| Excerto do documento |
____
8.22.2012

777 o número da besta sobre carris





















Unstoppable/ Imparável (2010) tornou-se em definitivo o último filme de Tony Scott. Um tipo sente-se mal se por qualquer imperativo pressiona o botão de pausa no comando (virtualidades do consumo caseiro de filmes), invalidando a ameaça que Tony Scott põe em marcha na forma de um comboio desgovernado, o 777, comboio também "fantasma" porque ninguém vai nos comandos e não tem passageiros, que transporta material tóxico e altamente inflamável, lançando o pânico nas povoações da Pensilvânia no seu caminho, até ao trágico destino final marcado para Stanton, a vila de um dos indivíduos que tentará travá-lo com o risco da própria vida.
____
Dados de origem
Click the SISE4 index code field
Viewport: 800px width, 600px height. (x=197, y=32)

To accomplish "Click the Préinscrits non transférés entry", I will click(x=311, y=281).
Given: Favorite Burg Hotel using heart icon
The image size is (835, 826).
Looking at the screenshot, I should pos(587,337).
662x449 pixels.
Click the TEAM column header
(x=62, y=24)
____
| Em que consiste |
Por favor, indique se cada afirmação concorda com o texto sobre o filme Imparável, respondendo sim ou não e citando as palavras exatas do texto que o decidem: (a) o comboio 777 leva passageiros; (b) o destino final do comboio está marcado para Stanton; (c) o comboio transporta material tóxico.

| Resposta |
(a) Não: "não tem passageiros".
(b) Sim: "até ao trágico destino final marcado para Stanton".
(c) Sim: "que transporta material tóxico e altamente inflamável".